Wanneer bij patiënten een hersentumor is weggenomen, is de kans groot dat het gezwel na verloop van tijd terugkeert. Om zo kort mogelijk op zo’n eventueel recidiverend kankerproces te zitten, wordt krijgen ze elke drie maanden een nacontrole met een MRI-scan.

Onderzoeker Florent Moulière van het Amsterdam UMC is enthousiast over de voortgang van de studie, maar terecht voorzichtig: ,,Hoewel dit onderzoek zich nog in de beginfase bevindt en slechts een klein aantal patiënten is geanalyseerd, zijn de resultaten veelbelovend. In de toekomst kan dit ertoe leiden dat de patiënt thuis een reguliere urinetest afneemt in plaats van een MRI-scan. De test zou een terugkerende kanker eerder en gemakkelijker kunnen opsporen.” Volgens Richard Mair van het Cancer Research UK Cambridge Institute kunnen de beide methoden ook artsen helpen om de volgende behandelstappen te bepalen en de patiëntresultaten te verbeteren.”

Bloed-hersenbarrière

Bloedonderzoek voor het opsporen van kanker is voornamelijk gebaseerd op het vinden van minuscule hoeveelheden DNA die vrijkomen wanneer tumorcellen sterven. Dit DNA staat bekend als celvrij DNA en is meetbaar in lichaamsvloeistoffen zoals urine en plasma. Het meten van hersentumor-celvrij DNA in het bloed is echter lastig vanwege de bloed-hersenbarrière. Dit is een zo goed als ondoordringbare lijn tussen de hersenen en de bloedbaan. Hierdoor is het celvrij DNA maar in zeer lage concentraties in bloed te vinden. Maar het team van onderzoekers liet zich niet afschrikken door deze uitdaging. Zij zijn de eersten die hersentumoren kunnen aantonen door DNA afkomstig van deze tumoren te meten met behulp van een urinetest.

Mutaties in tumor-DNA

Als eerste manier om hersentumoren op te sporen, kijken de onderzoekers naar het DNA van een stukje hersentumorweefsel van de patiënt. Dit DNA bevat unieke mutaties, deze veranderingen proberen ze vervolgens op te sporen in de urine, bloed of plasma van de patiënt.

,,We analyseren het DNA van de tumor na een weefselbiopsie, om zoveel mogelijk mutaties te identificeren.
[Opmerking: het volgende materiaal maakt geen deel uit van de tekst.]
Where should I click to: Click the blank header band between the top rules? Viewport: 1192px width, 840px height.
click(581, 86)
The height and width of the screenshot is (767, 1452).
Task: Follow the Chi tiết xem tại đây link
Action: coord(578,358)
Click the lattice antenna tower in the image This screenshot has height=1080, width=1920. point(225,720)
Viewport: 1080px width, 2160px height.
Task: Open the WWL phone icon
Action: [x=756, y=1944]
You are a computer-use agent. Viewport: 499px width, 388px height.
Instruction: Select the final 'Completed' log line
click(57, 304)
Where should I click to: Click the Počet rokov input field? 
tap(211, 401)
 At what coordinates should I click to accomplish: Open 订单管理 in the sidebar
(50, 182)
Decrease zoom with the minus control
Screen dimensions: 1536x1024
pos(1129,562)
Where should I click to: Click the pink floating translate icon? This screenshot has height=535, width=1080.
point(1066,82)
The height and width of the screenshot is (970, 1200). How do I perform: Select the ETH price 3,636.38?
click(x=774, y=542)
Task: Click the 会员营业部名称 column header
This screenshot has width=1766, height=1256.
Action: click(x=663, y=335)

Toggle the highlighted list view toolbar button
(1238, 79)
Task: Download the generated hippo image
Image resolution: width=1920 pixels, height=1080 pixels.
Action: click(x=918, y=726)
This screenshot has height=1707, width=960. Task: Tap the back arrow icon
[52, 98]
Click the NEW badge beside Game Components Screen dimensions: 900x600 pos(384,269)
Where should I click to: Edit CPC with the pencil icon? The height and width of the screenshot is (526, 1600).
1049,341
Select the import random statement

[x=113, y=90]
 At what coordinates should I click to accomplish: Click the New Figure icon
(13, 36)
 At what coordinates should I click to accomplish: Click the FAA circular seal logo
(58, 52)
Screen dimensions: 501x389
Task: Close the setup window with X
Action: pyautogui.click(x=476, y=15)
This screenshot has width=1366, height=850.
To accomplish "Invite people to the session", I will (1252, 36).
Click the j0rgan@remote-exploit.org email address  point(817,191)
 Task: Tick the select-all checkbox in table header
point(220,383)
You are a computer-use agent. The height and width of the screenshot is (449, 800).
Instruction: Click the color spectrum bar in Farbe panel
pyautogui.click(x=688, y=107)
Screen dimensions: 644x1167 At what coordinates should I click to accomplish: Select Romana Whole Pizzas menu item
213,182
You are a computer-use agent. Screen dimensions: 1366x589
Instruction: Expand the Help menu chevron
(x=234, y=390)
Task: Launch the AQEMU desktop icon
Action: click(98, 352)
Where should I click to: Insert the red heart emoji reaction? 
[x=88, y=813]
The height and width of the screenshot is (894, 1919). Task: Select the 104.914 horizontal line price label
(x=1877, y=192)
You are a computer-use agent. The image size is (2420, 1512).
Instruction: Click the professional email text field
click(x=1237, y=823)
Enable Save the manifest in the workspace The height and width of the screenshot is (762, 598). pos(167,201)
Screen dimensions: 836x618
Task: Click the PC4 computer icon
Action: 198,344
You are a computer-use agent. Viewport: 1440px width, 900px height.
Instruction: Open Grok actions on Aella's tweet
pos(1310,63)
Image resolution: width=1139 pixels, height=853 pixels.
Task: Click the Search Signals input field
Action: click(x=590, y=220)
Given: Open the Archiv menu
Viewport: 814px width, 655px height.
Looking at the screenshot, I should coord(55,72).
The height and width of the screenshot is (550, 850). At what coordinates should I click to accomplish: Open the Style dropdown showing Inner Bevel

Vervolgens proberen we deze mutaties te volgen in verschillende bio-vloeistoffen van dezelfde patiënt”, zegt Florent Moulière. “Het grote voordeel is dat we ons met deze methode kunnen concentreren op de mutaties die oorspronkelijk in de tumor aanwezig waren, hiermee verbeteren we uitkomsten van de behandeling.”